▶ _Material to process_:
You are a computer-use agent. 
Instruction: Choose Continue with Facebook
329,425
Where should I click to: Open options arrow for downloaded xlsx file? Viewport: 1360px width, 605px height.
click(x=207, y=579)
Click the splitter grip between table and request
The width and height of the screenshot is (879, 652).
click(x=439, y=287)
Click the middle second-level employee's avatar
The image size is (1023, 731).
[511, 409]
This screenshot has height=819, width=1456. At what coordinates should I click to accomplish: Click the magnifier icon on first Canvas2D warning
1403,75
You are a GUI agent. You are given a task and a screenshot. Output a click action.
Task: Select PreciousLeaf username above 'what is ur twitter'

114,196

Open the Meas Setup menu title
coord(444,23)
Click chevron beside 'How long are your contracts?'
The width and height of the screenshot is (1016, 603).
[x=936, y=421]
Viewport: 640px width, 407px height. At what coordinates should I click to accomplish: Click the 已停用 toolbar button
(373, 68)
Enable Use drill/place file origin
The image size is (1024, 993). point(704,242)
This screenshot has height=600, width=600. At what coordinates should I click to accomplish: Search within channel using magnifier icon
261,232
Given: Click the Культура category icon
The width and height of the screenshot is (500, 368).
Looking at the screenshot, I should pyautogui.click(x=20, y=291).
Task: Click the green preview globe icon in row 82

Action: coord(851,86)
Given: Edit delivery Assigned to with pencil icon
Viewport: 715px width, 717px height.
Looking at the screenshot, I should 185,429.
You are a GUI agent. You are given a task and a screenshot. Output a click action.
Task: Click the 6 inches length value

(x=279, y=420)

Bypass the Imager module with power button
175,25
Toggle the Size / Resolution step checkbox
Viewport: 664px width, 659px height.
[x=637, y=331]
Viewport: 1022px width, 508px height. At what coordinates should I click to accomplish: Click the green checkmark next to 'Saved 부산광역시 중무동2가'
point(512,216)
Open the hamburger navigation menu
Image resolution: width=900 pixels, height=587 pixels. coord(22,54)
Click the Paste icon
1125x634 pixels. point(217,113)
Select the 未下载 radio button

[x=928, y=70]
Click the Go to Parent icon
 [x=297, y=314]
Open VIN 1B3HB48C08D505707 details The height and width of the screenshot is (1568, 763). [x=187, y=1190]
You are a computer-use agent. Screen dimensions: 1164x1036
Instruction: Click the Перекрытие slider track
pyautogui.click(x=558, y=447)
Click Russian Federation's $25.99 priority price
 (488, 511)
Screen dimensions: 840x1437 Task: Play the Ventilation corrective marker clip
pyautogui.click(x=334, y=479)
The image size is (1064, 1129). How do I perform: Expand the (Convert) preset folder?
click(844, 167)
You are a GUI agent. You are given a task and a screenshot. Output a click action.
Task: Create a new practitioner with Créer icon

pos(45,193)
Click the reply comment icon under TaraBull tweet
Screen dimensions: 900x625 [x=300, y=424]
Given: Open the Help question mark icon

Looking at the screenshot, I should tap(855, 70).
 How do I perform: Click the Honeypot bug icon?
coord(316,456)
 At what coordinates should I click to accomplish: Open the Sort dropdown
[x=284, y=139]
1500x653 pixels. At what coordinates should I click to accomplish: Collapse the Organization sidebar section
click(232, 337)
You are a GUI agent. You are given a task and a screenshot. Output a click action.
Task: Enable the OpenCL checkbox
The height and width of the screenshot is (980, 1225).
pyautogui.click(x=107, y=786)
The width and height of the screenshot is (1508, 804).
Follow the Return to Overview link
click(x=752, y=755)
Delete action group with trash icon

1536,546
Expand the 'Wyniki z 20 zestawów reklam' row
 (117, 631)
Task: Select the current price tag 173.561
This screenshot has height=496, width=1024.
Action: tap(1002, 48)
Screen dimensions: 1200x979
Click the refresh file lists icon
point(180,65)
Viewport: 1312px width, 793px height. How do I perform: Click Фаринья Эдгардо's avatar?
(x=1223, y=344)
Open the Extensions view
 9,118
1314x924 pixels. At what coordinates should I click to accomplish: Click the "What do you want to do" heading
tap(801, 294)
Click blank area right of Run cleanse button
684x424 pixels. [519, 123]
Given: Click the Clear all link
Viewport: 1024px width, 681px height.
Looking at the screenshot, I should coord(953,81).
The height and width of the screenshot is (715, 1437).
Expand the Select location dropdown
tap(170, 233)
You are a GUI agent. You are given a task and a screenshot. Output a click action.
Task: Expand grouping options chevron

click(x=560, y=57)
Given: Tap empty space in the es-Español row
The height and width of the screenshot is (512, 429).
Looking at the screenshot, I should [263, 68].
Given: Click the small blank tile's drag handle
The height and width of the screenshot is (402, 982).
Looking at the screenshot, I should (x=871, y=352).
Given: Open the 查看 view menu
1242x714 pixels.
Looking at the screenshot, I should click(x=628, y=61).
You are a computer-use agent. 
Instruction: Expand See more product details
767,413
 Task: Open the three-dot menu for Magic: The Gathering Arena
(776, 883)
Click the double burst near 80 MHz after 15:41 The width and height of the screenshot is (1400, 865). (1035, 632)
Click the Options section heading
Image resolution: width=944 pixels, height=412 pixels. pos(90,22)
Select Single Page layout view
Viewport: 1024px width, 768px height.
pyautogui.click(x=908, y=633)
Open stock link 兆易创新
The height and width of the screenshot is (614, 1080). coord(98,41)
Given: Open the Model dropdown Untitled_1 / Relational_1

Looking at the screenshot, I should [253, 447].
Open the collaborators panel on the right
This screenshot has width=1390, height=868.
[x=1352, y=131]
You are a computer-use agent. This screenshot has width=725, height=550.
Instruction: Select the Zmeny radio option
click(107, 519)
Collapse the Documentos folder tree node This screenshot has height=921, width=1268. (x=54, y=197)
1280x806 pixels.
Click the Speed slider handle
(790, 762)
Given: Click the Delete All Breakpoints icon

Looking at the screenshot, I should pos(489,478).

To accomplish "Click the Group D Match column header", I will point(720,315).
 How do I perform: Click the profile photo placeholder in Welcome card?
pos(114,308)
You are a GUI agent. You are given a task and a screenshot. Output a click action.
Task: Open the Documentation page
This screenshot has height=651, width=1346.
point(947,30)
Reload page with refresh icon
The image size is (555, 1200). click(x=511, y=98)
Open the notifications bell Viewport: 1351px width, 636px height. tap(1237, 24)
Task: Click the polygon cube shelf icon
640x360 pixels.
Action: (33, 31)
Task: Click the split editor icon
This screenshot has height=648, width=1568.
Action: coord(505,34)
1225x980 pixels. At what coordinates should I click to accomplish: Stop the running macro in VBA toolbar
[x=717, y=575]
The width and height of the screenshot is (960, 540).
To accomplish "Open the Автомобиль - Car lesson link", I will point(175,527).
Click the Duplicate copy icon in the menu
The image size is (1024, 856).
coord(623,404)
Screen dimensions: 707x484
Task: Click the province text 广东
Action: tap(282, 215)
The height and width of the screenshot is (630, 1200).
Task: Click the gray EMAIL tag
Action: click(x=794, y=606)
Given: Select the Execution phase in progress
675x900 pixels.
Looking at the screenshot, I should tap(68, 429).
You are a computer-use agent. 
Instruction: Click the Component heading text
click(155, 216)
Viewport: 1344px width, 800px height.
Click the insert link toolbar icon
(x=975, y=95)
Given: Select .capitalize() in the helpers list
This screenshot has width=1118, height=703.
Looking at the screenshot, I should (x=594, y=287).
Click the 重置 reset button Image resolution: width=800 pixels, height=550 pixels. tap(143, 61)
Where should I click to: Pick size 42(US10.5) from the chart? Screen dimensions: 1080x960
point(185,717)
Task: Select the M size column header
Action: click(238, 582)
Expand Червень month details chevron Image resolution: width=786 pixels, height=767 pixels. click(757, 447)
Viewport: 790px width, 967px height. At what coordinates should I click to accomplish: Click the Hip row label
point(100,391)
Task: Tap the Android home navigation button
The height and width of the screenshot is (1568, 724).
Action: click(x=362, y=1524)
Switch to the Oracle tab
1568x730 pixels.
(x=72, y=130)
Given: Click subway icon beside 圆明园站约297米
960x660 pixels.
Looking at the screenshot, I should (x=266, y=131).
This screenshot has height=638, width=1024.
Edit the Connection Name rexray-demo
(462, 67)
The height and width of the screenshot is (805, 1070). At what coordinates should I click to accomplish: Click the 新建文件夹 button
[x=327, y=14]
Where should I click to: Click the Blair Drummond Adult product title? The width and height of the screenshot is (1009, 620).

▶ _Problem description_: Restate verbatim the first line above and all lines after it through the line containing "Click the splitter"; omit the rest.

▶ _Response to this exercise_:
You are a computer-use agent. 
Instruction: Choose Continue with Facebook
329,425
Where should I click to: Open options arrow for downloaded xlsx file? Viewport: 1360px width, 605px height.
click(x=207, y=579)
Click the splitter grip between table and request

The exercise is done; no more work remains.